Le TAT a donc considéré qu’il ne pouvait «pas raisonnablement conclure que les condamnations ont une incidence tangible, concrète et réellesur la capacité du salarié d’exercer ses fonctions de conseiller aux ventes parce que la nature, la gravité et les circonstances dans lesquelles ces infractions ont été commises n’ont pas de lien avec son emploi» (paragr. 31).
Abordant ensuite l’argument relatif à la réputation de l’employeur, le TAT a précisé que «la médiatisation des condamnations pour des gestes posés dans le cadre de sa vie privée n’entraîne pas automatiquement une atteinte à la réputation de l’employeur permettant d’inférer l’existence d'un lien objectif. Celui-ci requiert la preuve d'éléments objectifs reliant l’infraction et le poste» (paragr. 58) .
Dans ce cas-ci, l’employeur n’a pas démontré que la médiatisation des événements et de la condamnation du plaignant avait eu un effet sur son entreprise. Mis à part la demande d’un client pour que le nom du conseiller figurant à son contrat soit changé, le plaignant a travaillé pendant presque 1 an jusqu’à sa condamnation, et ce, sans incident. À la suite de son congédiement, il a travaillé dans d’autres concessionnaires et une partie de sa clientèle l’a suivi.
Vu ces constats, le TAT a accueilli la plainte, a annulé le congédiement du plaignant et a ordonné sa réintégration chez l’employeur.
L’atteinte à la réputation de l’employeur à la suite de la diffusion d’un reportage télévisé
L’analyse du TAT relative à l’atteinte à la réputation de l’employeur nous a fait penser à celle d’une sentence arbitrale de griefs rendue en novembre 2024.
Dans cette affaire, le plaignant travaillait de nuit comme préposé aux bénéficiaires dans un centre d’hébergement et de soins de longue durée. Il a été congédié après la diffusion d’un reportage de l’émission JE concernant des événements survenus près de 20 ans auparavant, lorsqu’il entraînait des équipes scolaires de basketball féminin.

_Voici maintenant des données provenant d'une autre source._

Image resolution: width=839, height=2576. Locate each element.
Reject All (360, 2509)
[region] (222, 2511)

Dans le reportage, une ancienne athlète dénonçait notamment les méthodes du plaignant et le fait qu’ils aient eu une relation intime après qu’elle fut devenue majeure.
Devant l’arbitre, l’employeur a allégué qu’il était fondé à congédier le plaignant en raison notamment de la répercussion des gestes reprochés sur la réputation de l’établissement.

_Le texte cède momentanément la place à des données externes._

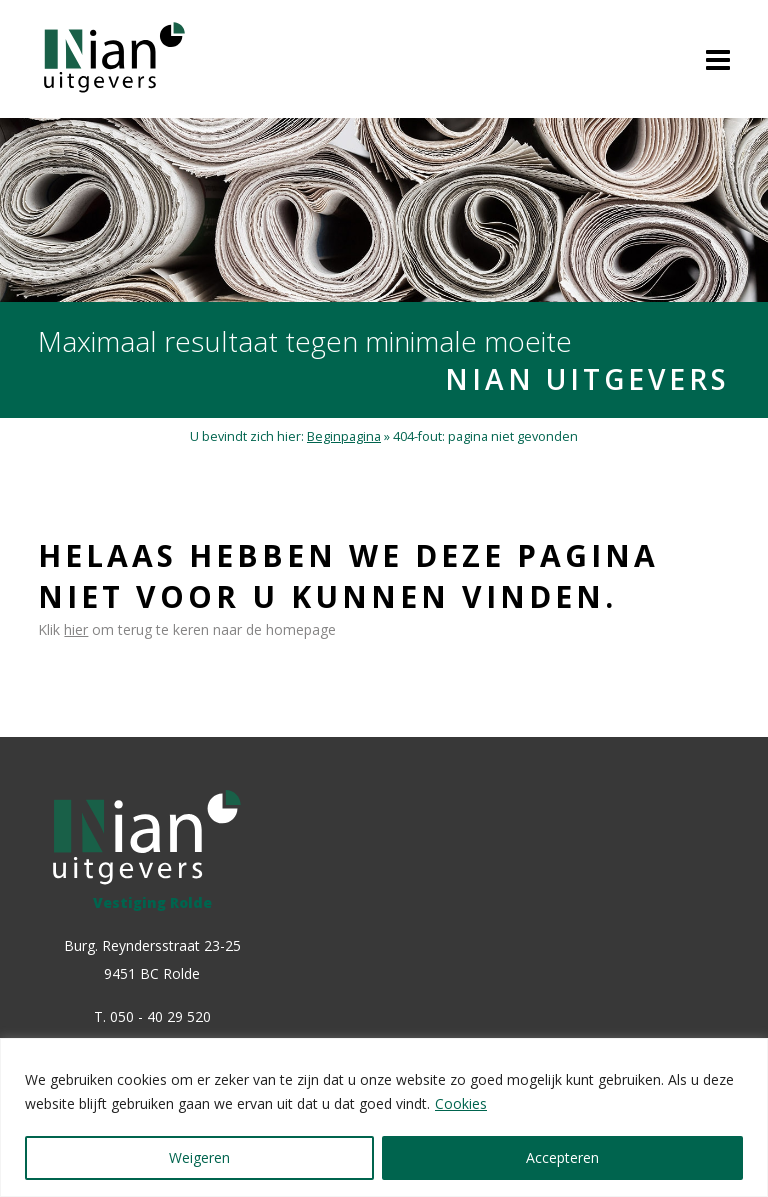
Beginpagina (344, 436)
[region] (384, 1117)
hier (76, 629)
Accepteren (562, 1157)
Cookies (461, 1103)
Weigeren (199, 1157)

Le syndicat s’est opposé au dépôt en preuve du reportage étant donné qu’il s’agissait de ouï-dire. L’employeur n’ayant pas fait témoigner les personnes interviewées dans le reportage, l’arbitre a conclu que les allégations faites dans celui-ci ne pouvaient être reçues en preuve.
La seule preuve au dossier était donc le témoignage du plaignant, qui a nié les allégations faites contre lui dans le reportage. Il a reconnu avoir eu une relation consensuelle avec l’athlète alors qu’elle était majeure et étudiait au collégial, mais a nié avoir abusé de son autorité pour obtenir des faveurs sexuelles de cette dernière.
En l’absence d’autre preuve, l’arbitre a conclu que l’employeur n’avait pas démontré que le plaignant avait commis les gestes invoqués au soutien du congédiement. L’arbitre a donc annulé le congédiement et ordonné la réintégration du plaignant
Malgré cette conclusion, l’arbitre a poursuivi son analyse. En tenant les fautes reprochées pour avérées, l’arbitre a conclu à l’absence de lien avec l’emploi occupé par le plaignant quelque 20 ans plus tard. Pour l’arbitre, rien ne démontrait que le plaignant représentait un risque pour la clientèle vulnérable de l’employeur.
Abordant la question de l’atteinte à la réputation de l’employeur, l’arbitre a conclu que ce dernier «a[vait] voulu protéger son image sur la base de craintes subjectives, sans connaître au moment du congédiement, ni démontrer à l’audience les impacts concrets et prévisibles des manquements reprochés [au plaignant] sur sa capacité à accomplir ses fonctions de préposé aux bénéficiaires, ni sur la capacité du CIUSSS à accomplir sa mission» (Syndicat du personnel paratechnique, des services auxiliaires et de métier du CIUSSS de la Mauricie et du Centre-du-Québec – CSN, paragr. 108).